So the question is:
Do you think, given everything that is going on in the world, that children born these days will have a worse or better life than their parents? Why do you feel that way?
Do you really need to ask? Considering the quality of the air, water, and earth and the dying off of many of the other creatures who have made our world what it is, how could there be a better life? I think it would be a lucky break of children born today manage to break even and survive the life we have bestowed on them.
It’s one of the things that I most hate about these right-wing crazy cakes that are in the process of destroying everything we tried so hard to do that was good and leaving behind autocracy, monopolies, corporate monstrosities, and a desperately damaged earth.

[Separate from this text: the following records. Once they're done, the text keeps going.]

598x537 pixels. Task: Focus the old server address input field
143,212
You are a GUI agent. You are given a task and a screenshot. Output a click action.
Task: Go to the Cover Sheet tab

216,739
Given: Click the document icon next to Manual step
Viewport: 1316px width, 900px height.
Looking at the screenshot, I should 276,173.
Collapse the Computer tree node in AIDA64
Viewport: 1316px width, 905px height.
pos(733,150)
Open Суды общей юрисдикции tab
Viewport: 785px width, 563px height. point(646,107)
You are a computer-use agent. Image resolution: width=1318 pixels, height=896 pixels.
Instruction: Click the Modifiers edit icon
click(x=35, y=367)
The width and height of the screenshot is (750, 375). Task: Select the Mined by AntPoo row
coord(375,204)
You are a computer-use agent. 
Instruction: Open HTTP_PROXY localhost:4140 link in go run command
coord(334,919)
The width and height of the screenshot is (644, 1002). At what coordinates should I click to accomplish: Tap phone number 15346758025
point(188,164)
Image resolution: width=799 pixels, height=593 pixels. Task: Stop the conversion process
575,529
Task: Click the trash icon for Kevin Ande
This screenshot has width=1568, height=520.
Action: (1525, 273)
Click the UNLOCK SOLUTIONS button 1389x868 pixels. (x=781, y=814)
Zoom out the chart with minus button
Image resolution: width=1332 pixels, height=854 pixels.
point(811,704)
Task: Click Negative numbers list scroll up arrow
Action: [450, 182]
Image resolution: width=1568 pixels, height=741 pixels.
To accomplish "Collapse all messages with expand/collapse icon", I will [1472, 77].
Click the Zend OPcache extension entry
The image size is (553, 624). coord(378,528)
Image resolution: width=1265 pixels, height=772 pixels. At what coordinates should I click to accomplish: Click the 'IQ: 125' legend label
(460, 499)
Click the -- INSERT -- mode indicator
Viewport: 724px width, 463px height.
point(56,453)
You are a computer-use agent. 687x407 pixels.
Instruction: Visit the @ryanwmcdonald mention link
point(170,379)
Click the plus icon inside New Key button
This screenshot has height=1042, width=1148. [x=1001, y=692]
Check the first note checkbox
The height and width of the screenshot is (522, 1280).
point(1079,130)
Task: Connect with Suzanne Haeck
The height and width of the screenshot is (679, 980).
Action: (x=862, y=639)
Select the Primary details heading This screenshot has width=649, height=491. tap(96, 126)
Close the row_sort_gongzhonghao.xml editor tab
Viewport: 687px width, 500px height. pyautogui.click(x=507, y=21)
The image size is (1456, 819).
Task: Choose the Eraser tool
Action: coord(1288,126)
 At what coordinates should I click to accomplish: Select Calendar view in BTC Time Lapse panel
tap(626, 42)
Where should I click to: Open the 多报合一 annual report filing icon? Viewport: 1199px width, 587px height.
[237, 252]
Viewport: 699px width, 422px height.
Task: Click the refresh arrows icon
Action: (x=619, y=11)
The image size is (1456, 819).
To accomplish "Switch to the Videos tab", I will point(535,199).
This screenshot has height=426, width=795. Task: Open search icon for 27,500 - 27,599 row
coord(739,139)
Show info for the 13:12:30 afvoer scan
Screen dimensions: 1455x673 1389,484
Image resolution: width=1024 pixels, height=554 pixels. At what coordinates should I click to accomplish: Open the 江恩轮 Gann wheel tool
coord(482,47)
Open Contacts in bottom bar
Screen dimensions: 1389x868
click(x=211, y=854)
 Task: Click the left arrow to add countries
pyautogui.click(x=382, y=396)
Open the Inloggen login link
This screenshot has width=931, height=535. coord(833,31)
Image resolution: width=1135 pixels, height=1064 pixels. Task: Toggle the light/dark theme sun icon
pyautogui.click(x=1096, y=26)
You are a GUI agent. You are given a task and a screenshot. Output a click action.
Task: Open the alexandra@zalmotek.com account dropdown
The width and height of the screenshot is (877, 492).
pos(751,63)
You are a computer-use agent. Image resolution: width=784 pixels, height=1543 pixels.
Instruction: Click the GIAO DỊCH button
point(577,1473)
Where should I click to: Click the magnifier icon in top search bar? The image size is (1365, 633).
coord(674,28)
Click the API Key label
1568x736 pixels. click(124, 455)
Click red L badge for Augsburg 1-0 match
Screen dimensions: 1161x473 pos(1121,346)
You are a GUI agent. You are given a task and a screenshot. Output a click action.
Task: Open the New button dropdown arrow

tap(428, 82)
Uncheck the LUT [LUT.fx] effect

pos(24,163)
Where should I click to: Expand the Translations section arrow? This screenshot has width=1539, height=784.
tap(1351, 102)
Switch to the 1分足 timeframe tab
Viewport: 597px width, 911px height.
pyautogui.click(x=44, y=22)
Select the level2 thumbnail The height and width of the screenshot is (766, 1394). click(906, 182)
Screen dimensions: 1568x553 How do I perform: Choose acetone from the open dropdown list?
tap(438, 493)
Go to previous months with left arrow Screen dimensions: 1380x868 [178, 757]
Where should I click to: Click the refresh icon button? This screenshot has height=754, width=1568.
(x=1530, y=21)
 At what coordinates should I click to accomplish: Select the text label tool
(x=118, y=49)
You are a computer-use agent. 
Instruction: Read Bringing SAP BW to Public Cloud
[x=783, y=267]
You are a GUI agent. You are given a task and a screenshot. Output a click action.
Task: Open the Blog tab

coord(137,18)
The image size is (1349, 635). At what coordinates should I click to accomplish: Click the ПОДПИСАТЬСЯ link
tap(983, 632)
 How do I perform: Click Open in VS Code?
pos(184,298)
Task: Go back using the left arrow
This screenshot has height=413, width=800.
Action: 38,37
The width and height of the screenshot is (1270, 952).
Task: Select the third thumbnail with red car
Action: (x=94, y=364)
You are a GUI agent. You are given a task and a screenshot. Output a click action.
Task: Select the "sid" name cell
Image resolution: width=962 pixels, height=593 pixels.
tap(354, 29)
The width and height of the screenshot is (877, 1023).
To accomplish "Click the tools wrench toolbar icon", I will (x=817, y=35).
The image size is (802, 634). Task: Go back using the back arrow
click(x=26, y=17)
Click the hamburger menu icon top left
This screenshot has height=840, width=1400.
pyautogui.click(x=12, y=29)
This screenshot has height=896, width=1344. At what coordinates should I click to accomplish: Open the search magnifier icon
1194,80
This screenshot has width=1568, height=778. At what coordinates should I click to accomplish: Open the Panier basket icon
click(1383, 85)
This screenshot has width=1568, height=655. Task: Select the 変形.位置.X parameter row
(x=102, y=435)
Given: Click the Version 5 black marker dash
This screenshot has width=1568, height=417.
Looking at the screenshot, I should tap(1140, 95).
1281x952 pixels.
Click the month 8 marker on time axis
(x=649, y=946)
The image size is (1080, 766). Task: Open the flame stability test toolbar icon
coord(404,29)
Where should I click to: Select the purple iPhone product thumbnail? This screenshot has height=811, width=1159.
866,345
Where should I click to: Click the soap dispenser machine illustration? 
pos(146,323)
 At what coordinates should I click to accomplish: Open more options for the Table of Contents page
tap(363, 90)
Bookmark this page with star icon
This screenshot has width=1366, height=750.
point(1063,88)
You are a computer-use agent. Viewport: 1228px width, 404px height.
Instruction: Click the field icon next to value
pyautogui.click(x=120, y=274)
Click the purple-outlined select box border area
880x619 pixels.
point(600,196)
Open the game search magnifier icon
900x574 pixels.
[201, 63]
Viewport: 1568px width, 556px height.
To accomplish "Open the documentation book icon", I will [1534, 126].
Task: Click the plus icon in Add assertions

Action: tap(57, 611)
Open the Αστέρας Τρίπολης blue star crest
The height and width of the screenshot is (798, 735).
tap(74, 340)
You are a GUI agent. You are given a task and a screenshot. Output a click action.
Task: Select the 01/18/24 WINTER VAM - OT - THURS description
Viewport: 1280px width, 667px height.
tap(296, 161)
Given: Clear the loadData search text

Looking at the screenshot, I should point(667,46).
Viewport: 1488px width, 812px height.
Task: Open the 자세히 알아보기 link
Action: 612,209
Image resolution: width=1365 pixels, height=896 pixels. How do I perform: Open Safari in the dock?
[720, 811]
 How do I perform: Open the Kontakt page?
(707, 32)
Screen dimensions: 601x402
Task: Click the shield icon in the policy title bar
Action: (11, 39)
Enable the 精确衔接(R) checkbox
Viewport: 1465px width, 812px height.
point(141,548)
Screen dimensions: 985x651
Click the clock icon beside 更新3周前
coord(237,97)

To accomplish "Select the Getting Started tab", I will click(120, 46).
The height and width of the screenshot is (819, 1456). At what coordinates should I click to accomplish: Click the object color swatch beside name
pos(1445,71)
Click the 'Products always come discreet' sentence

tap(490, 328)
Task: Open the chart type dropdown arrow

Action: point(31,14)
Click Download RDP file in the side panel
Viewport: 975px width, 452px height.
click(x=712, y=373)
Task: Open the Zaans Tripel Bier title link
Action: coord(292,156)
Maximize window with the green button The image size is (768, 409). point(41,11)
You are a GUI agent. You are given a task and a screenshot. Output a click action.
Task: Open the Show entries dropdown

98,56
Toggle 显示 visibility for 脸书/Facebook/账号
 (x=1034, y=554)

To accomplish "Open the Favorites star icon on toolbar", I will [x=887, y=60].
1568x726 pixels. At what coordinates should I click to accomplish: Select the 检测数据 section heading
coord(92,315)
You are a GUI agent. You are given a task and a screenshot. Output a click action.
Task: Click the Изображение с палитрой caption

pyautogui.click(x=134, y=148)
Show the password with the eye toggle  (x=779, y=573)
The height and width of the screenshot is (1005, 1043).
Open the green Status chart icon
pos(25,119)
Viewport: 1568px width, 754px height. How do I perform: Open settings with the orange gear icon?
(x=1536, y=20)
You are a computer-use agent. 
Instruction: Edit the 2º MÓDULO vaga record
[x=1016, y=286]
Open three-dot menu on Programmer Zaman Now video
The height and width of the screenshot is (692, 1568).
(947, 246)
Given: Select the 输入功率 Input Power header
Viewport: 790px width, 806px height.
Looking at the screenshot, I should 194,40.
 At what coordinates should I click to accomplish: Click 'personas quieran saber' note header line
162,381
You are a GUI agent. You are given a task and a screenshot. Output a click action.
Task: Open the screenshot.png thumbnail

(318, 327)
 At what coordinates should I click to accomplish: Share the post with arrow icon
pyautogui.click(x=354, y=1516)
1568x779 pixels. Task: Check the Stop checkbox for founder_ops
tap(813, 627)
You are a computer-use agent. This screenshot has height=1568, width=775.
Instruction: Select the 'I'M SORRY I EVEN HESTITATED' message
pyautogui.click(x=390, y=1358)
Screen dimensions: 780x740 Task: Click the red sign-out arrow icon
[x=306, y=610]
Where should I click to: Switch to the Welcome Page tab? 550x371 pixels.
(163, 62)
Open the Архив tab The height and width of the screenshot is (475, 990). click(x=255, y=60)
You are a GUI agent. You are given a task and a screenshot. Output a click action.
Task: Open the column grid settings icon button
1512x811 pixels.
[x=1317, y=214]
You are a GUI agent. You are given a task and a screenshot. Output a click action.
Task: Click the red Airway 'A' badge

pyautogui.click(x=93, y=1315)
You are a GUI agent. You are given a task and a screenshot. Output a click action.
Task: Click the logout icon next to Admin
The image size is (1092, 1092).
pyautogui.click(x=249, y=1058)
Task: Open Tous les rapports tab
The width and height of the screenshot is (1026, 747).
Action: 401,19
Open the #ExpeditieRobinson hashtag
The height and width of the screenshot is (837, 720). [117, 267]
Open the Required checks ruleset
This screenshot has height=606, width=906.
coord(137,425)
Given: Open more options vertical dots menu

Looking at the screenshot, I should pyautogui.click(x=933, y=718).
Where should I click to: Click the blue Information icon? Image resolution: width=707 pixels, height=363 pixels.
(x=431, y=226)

If I really stop to think about it, I will be horribly depressed. So I’m NOT thinking about it. I can’t let my brain go there. I feel — for the first and only time in my life — truly helpless in the face of the massive evil that has been launched in this country and around the world. I am dismayed and appalled that we are so stupid as to not even see what we are doing and what it means.
If I can’t fix it and can’t think of how to begin fixing it, what’s the point of brooding about it?
If I were of child-bearing age today, I would not have children. It’s going to be an even uglier world than it already is — and for many people, it’s terrible in 2022. I can only despair when I think of the future. I feel blessed we live in the country and don’t have to stare at concrete every day.
I feel as if I owe an apology to the children. I didn’t start the fire and all my and my friends’ efforts to put it out utterly failed. We trusted in the intelligence of Americans and other nations to move forward and create a more rational, loving, peaceful world and we have gotten exactly the opposite.
A better world? How about leaving them a world in which humans can survive? I’m not even sure about that, so as for the rest of it? I’m not thinking about it. I’m drawing pictures of flowers and birds and living in the moment.
If my generation couldn’t fix anything that would last one — our own — lifetime, it’s very hard to be optimistic about what we humorously call “the future.”